→ **WORK REQUIRED**:
Lines to return, exactly: from the line with "Task: Select the cowboy" to the line with "Task: Click the print icon in editor toolbar" in the entries below, both included.

[Stored records]

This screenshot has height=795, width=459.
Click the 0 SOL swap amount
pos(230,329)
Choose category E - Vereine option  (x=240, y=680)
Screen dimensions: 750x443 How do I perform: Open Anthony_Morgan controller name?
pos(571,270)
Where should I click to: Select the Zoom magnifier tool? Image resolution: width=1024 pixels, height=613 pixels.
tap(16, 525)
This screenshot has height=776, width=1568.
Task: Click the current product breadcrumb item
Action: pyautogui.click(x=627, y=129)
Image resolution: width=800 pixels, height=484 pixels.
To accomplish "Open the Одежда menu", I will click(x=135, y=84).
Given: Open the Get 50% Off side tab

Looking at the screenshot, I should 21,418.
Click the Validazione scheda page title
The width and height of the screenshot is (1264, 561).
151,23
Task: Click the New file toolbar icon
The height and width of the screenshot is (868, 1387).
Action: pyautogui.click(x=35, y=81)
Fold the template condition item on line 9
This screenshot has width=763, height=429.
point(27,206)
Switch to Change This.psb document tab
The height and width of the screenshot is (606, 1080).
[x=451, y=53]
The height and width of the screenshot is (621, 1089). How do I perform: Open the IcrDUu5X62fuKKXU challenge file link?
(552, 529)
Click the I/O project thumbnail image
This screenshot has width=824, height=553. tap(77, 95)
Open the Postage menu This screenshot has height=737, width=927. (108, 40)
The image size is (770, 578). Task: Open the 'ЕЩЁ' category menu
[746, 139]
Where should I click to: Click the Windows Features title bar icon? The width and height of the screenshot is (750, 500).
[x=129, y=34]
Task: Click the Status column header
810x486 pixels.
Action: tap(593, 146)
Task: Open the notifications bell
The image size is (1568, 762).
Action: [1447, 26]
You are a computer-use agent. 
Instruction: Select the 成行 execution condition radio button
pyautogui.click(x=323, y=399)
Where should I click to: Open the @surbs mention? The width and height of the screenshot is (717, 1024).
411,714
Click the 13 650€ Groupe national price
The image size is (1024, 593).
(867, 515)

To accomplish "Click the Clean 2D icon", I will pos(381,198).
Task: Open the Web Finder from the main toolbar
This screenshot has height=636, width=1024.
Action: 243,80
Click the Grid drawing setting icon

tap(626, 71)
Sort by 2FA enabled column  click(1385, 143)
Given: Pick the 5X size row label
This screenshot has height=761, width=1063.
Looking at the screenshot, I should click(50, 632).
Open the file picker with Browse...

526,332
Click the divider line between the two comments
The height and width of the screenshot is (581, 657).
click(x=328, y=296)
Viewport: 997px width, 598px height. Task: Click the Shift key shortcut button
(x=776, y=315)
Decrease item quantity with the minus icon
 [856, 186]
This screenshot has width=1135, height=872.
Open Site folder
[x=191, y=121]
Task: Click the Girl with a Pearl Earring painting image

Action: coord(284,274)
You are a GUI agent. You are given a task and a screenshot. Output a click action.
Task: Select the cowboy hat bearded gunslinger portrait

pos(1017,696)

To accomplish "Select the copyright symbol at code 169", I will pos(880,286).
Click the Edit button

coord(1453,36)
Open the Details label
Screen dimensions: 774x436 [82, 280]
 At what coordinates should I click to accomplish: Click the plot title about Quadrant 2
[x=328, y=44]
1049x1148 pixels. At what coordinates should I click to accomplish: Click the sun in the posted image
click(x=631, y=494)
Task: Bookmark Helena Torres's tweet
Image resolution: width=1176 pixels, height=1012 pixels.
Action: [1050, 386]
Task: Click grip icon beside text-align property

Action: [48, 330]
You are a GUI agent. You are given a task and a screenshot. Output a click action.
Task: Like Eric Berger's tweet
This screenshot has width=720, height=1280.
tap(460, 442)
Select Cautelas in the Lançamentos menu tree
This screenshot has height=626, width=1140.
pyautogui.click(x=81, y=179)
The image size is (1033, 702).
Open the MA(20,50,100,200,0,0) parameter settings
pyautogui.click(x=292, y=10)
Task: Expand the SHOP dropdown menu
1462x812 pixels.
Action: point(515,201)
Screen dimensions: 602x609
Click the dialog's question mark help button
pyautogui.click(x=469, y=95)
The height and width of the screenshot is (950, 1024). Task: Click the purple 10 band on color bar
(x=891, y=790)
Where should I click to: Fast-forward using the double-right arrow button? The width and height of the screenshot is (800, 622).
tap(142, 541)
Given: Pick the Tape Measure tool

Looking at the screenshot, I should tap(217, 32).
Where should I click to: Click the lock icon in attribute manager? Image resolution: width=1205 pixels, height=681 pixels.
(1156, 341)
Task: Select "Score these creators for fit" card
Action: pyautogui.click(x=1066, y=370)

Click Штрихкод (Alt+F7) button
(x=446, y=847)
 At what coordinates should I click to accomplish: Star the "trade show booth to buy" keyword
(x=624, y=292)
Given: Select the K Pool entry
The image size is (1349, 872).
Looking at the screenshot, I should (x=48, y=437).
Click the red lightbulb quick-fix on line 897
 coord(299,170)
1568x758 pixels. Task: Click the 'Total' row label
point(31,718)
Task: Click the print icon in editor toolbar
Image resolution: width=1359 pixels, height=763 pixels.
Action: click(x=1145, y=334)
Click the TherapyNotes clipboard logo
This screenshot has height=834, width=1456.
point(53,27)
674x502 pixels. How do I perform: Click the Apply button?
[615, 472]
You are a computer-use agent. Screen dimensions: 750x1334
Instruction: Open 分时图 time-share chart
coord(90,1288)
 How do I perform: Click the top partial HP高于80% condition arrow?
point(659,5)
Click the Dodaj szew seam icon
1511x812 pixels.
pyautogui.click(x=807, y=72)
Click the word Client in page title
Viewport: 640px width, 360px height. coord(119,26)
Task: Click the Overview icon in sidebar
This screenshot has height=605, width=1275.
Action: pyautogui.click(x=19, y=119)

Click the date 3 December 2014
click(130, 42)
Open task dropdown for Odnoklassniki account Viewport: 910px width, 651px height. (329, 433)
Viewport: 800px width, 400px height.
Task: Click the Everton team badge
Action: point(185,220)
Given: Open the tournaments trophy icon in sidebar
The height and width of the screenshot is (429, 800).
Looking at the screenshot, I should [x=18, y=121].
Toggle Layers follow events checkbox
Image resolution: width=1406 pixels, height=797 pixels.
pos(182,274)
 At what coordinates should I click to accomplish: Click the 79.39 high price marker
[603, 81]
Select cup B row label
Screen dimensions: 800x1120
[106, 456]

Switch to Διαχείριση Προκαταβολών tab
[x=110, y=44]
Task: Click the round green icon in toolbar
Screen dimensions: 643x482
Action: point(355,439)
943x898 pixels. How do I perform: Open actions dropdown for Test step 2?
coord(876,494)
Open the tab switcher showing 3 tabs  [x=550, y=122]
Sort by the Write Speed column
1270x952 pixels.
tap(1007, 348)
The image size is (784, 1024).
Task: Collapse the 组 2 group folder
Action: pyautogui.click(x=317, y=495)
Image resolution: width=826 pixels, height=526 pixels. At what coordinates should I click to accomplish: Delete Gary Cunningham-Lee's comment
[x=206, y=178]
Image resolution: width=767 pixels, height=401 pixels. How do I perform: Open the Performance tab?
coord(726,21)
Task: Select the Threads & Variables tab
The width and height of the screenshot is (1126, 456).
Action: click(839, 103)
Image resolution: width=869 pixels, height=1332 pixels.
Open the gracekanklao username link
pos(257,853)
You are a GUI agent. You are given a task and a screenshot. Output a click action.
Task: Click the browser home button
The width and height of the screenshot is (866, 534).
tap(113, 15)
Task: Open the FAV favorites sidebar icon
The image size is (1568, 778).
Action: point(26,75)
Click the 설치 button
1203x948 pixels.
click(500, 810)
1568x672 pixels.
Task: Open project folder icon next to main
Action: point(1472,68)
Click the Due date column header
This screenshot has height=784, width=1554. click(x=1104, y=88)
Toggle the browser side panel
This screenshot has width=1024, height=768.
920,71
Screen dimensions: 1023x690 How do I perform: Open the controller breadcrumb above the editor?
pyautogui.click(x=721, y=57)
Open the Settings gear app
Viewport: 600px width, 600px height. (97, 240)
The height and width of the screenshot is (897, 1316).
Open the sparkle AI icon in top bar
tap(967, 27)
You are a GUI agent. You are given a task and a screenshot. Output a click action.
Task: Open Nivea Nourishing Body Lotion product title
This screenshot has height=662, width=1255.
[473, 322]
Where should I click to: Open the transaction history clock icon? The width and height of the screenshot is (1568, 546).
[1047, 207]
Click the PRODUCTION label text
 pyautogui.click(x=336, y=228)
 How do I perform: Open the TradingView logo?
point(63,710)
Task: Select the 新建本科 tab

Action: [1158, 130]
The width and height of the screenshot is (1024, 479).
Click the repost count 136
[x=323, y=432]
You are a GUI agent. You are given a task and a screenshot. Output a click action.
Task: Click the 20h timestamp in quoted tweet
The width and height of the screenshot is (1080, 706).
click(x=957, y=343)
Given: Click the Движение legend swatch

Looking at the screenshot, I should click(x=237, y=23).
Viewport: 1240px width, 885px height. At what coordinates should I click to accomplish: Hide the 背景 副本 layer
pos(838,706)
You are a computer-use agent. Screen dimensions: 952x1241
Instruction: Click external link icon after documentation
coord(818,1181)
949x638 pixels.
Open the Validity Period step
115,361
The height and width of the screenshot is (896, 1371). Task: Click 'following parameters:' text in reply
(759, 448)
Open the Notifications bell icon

→ **RESPONSE BELOW**:
Task: Select the cowboy hat bearded gunslinger portrait

pos(1017,696)

To accomplish "Select the copyright symbol at code 169", I will pos(880,286).
Click the Edit button

coord(1453,36)
Open the Details label
Screen dimensions: 774x436 [82, 280]
 At what coordinates should I click to accomplish: Click the plot title about Quadrant 2
[x=328, y=44]
1049x1148 pixels. At what coordinates should I click to accomplish: Click the sun in the posted image
click(x=631, y=494)
Task: Bookmark Helena Torres's tweet
Image resolution: width=1176 pixels, height=1012 pixels.
Action: [1050, 386]
Task: Click grip icon beside text-align property

Action: [48, 330]
You are a GUI agent. You are given a task and a screenshot. Output a click action.
Task: Like Eric Berger's tweet
This screenshot has width=720, height=1280.
tap(460, 442)
Select Cautelas in the Lançamentos menu tree
This screenshot has height=626, width=1140.
pyautogui.click(x=81, y=179)
The image size is (1033, 702).
Open the MA(20,50,100,200,0,0) parameter settings
pyautogui.click(x=292, y=10)
Task: Expand the SHOP dropdown menu
1462x812 pixels.
Action: point(515,201)
Screen dimensions: 602x609
Click the dialog's question mark help button
pyautogui.click(x=469, y=95)
The height and width of the screenshot is (950, 1024). Task: Click the purple 10 band on color bar
(x=891, y=790)
Where should I click to: Fast-forward using the double-right arrow button? The width and height of the screenshot is (800, 622).
tap(142, 541)
Given: Pick the Tape Measure tool

Looking at the screenshot, I should tap(217, 32).
Where should I click to: Click the lock icon in attribute manager? Image resolution: width=1205 pixels, height=681 pixels.
(1156, 341)
Task: Select "Score these creators for fit" card
Action: pyautogui.click(x=1066, y=370)

Click Штрихкод (Alt+F7) button
(x=446, y=847)
 At what coordinates should I click to accomplish: Star the "trade show booth to buy" keyword
(x=624, y=292)
Given: Select the K Pool entry
The image size is (1349, 872).
Looking at the screenshot, I should (x=48, y=437).
Click the red lightbulb quick-fix on line 897
 coord(299,170)
1568x758 pixels. Task: Click the 'Total' row label
point(31,718)
Task: Click the print icon in editor toolbar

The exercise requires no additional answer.